A Texan Finds Refuge in Naberezhnye Chelny
M o s c o w – Five years ago Mike Fisher, a Texan nearly as large as Texas, decided the time had come to begin a side activity as short-term missionary. Dr. Fisher, owner of a dental practice near Rockwall, a suburb of Dallas, then paid his first visit to a congregation of the “Russian Union of Evangelical Christians-Baptists” in Naberezhnye Chelny near the Western edge of the Ural Mountains. That church is pastored by Alexander Mandzuk. Now, in a conversation in Moscow`s Golgotha Church on 17 August he conceded: “I didn’t go to Tatarstan initially with any burning desire to engage in missions. I thought it would be interesting and fun. I thought I would try Russia, then maybe China and Cuba.” He wanted to see the world and fill up his passport with interesting visas. Yet today, after 10 trips to Naberezhnye Chelny and surrounding areas, his pass displays little more than Russian visas.
On the floor of a pastor`s flat during the third night of his first visit in 2002, it suddenly dawned on the dentist that there were still major matters he needed to learn. In the conversation at Golgotha Church he explained: “I realized then that I had just worshiped with Christians who according to our standards had nothing at all materially. They had nothing more than a shelter and a few personal possessions. And yet they were because of their faith the most contented people I had ever met. God used that moment as a real Epiphany experience for me. I was on a track headed for houses and cars and all that America tells us are important. But that had never made me content.”
Mike Fisher conceded: “I still struggle with slipping into that lifestyle.” That pursuit is still prevalent everywhere in the US. “That’s why I need to get out of America about every six months and get my bearings again. I need that to get regrounded in the basics of the faith.” Yet I do not have the impression that the Texan wants to overstate the extent of his internal conversion. It is of course dishonest to idealise the lives of the poor if one oneself is still living in the best of conditions and has no plans to share the fate of those who are not by choice poor. Nor is Russian society in general worthy of idealisation. Also in Russia the New Rich have lost no time internalising the worst of Western tendencies – selfishness and antisocial behaviour. Yet Fisher is convinced that believers in the Naberezhnye Chelny region have uncovered truths which are vital for the witness of the churches in Texas.

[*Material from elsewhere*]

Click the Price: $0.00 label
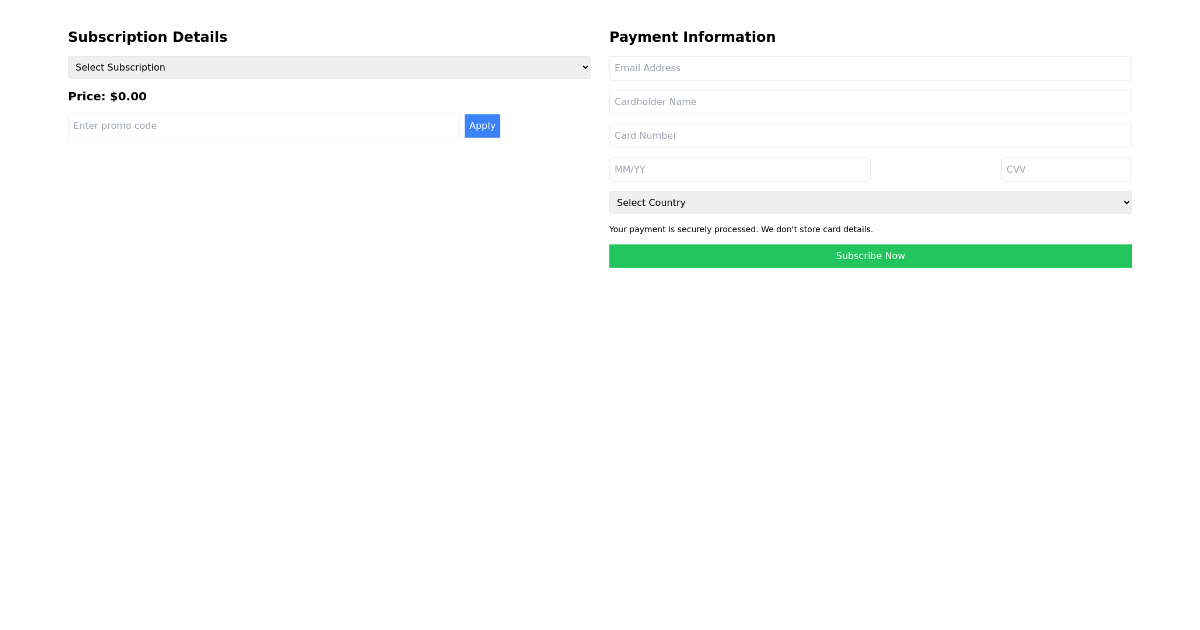The image size is (1200, 630). pyautogui.click(x=107, y=96)
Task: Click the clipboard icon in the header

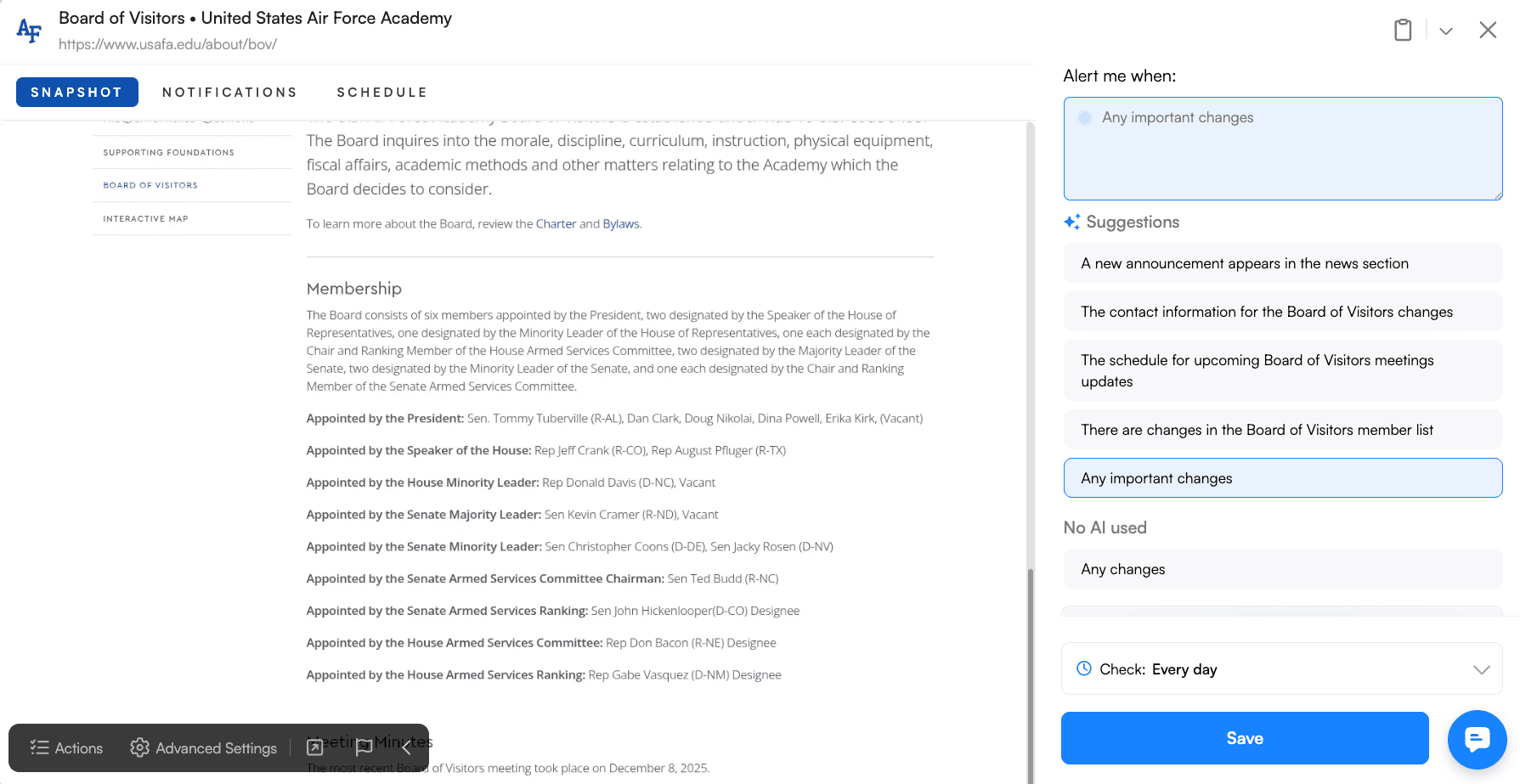Action: coord(1403,31)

The very-tall dentist is nevertheless proud and thankful for his congregation: the 10.000.member Lake Pointe Church with ties to the „Southern Baptist Convention“. Interestingly enough, this church elder labels America`s widespread “Prosperity Gospel” a “horrible thing”. “It simply isn’t true that all my troubles will be solved if I come to Christ. That didn’t happen for the Apostles and Christ didn’t even have a pillow on which to lay his head. Frankly, God does not call all of us to be successful in business.”
Number-wise, Lake Pointe Church is also not labeling its cooperation with Naberezhnye Chelny a grand success. It counts as success the new relationships formed between existing local church members and non-believers. They form the basis for long-term relational evangelism. Past mission projects have included summer camps for children, English-language camps and street work. The very first seminars on business topics were held from 11 to 19 August by a five-member team in Naberezhnye Chelny, and for the first time also in Moscow (Golgotha Church). The dentist states: “Some trips in the past consisted strictly of my wife and I visiting dental clinics. But it is essential that we care enough to keep coming back. Only that will lend us the trust and credibility we need, only that will open doors.” He is concerned that one-time, short visits “all over the place are often responsible for wasting a lot of God’s resources”. The relationship with Texas therefore intends to be a long-term partnership going very deeply.
In Moscow Mike Fisher concluded: Our friends in Russia “know much better than we what we can best do for them. Evangelistic techniques successful in the US might fall flat here. We can therefore only be servants. The Russians tell us how they can best use us. Then we figure out together what we can do to meet their suggestions. Our greatest desire is that the church will grow through more people coming to faith in Christ.”
Dr. William Yoder
Department for External Church Relations, RUECB
Moscow, 21 August 2007
As a commentary, this text reflects only the opinion of its author. This text is not an official statement of the Russian Union of Evangelical Christians-Baptists. Republication is permitted. Release #07-28, 764 words.